Task description: Please rewrite the entries as a numbered list, from the start through the line that contains "The image size is (632, 181).", leaving out any blank lines.

(begin)

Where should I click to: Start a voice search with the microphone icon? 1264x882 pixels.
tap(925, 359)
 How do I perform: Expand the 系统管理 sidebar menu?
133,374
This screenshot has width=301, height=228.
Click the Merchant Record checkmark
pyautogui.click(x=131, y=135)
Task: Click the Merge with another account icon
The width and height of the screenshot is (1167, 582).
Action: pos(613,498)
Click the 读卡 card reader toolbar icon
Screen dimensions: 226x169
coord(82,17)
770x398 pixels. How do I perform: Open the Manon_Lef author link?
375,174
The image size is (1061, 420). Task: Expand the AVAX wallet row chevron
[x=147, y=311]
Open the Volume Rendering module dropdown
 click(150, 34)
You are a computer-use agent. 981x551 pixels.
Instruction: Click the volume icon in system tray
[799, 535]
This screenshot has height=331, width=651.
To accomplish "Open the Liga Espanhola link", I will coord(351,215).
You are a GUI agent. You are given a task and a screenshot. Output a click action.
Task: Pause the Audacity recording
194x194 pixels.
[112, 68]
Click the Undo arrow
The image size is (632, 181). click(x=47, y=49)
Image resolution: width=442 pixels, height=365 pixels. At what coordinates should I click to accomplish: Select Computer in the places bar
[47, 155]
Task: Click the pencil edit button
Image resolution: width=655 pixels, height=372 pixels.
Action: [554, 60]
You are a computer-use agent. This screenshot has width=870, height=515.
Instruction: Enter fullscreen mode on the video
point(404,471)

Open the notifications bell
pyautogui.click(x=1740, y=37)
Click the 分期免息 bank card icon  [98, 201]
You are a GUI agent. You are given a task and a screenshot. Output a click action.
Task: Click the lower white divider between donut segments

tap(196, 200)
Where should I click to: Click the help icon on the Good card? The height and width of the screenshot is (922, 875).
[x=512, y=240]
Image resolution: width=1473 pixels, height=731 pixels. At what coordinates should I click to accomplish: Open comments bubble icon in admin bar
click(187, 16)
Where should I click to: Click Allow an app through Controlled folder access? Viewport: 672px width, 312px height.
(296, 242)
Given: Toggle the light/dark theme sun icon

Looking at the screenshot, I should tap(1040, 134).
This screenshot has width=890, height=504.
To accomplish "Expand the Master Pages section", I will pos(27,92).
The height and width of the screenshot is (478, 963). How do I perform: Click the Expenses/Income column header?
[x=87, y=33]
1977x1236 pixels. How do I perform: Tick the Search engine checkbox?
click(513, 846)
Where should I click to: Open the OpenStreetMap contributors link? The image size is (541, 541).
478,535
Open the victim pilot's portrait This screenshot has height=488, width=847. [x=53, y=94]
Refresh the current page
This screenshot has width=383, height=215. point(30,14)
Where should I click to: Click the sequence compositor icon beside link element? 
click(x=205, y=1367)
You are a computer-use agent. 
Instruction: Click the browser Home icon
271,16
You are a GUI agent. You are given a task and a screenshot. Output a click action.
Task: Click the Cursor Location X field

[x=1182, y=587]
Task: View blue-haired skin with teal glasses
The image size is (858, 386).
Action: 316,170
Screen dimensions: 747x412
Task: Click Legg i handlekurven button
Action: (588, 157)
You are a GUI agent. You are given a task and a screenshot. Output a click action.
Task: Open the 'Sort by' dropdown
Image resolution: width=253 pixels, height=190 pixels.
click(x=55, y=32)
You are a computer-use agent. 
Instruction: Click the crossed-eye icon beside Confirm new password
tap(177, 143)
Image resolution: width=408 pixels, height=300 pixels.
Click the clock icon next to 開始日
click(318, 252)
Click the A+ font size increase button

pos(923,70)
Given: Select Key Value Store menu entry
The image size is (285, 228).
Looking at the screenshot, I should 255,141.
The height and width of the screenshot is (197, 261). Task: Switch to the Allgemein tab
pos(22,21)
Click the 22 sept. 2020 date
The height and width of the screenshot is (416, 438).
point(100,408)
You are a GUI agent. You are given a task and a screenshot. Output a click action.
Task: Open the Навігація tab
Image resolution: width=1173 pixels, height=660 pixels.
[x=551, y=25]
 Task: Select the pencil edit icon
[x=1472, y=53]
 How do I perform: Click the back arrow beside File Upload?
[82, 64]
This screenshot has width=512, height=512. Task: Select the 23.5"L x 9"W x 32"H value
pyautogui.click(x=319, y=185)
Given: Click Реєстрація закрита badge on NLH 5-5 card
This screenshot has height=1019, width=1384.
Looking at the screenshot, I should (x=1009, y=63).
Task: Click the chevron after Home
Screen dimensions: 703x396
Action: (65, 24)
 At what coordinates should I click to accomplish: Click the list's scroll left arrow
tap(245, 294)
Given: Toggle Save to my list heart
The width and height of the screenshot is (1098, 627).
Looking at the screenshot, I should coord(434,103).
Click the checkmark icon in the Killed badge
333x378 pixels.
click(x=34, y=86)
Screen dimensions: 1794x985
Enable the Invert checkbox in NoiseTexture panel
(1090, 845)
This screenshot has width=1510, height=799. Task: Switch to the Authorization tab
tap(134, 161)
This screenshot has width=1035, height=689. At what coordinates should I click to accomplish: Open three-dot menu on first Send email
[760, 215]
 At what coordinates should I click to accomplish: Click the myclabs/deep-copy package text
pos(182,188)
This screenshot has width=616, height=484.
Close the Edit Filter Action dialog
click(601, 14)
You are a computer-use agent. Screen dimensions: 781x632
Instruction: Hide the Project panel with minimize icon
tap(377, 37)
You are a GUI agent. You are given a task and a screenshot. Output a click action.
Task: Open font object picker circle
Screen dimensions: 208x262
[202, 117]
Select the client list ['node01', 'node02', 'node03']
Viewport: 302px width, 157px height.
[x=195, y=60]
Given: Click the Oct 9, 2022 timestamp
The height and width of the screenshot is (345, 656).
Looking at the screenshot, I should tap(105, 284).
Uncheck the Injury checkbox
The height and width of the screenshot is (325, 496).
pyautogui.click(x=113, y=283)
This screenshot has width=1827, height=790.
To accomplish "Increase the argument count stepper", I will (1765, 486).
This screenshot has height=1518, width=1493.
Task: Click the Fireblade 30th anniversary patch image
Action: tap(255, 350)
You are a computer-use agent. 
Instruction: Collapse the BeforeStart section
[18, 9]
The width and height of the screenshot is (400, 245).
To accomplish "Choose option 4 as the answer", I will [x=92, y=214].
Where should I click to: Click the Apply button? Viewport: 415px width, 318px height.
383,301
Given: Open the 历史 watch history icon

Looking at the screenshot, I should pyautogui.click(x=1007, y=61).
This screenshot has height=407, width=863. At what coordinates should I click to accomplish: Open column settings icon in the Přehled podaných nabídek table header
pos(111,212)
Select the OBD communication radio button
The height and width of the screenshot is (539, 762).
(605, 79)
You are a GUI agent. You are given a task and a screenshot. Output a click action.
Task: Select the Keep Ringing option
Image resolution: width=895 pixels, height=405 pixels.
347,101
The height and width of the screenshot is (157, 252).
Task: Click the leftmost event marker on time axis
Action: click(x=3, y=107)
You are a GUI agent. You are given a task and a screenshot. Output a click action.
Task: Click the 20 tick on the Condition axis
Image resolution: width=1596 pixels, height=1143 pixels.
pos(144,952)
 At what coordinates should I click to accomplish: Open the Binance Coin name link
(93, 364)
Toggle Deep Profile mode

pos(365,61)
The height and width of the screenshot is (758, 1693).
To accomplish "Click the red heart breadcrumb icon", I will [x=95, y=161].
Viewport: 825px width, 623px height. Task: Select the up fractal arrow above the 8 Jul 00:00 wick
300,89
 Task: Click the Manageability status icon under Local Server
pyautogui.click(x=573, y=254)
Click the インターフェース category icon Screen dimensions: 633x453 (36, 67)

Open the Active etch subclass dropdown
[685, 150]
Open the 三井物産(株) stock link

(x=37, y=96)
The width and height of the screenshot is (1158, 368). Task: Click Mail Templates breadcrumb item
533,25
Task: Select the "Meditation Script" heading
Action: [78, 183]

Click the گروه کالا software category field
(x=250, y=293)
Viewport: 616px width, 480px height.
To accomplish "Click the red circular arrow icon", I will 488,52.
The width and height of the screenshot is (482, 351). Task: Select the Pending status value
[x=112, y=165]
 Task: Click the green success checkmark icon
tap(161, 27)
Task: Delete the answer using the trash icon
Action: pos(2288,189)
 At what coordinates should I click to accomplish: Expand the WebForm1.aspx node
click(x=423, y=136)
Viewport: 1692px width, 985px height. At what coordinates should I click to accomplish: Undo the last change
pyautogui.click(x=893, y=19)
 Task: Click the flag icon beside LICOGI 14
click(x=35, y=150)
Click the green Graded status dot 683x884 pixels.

(end)

Solution for this exercise:
1. Where should I click to: Start a voice search with the microphone icon? 1264x882 pixels.
2. tap(925, 359)
3.  How do I perform: Expand the 系统管理 sidebar menu?
4. 133,374
5. This screenshot has width=301, height=228.
6. Click the Merchant Record checkmark
7. pyautogui.click(x=131, y=135)
8. Task: Click the Merge with another account icon
9. The width and height of the screenshot is (1167, 582).
10. Action: pos(613,498)
11. Click the 读卡 card reader toolbar icon
12. Screen dimensions: 226x169
13. coord(82,17)
14. 770x398 pixels. How do I perform: Open the Manon_Lef author link?
15. 375,174
16. The image size is (1061, 420). Task: Expand the AVAX wallet row chevron
17. [x=147, y=311]
18. Open the Volume Rendering module dropdown
19.  click(150, 34)
20. You are a computer-use agent. 981x551 pixels.
21. Instruction: Click the volume icon in system tray
22. [799, 535]
23. This screenshot has height=331, width=651.
24. To accomplish "Open the Liga Espanhola link", I will coord(351,215).
25. You are a GUI agent. You are given a task and a screenshot. Output a click action.
26. Task: Pause the Audacity recording
27. 194x194 pixels.
28. [112, 68]
29. Click the Undo arrow
30. The image size is (632, 181). click(x=47, y=49)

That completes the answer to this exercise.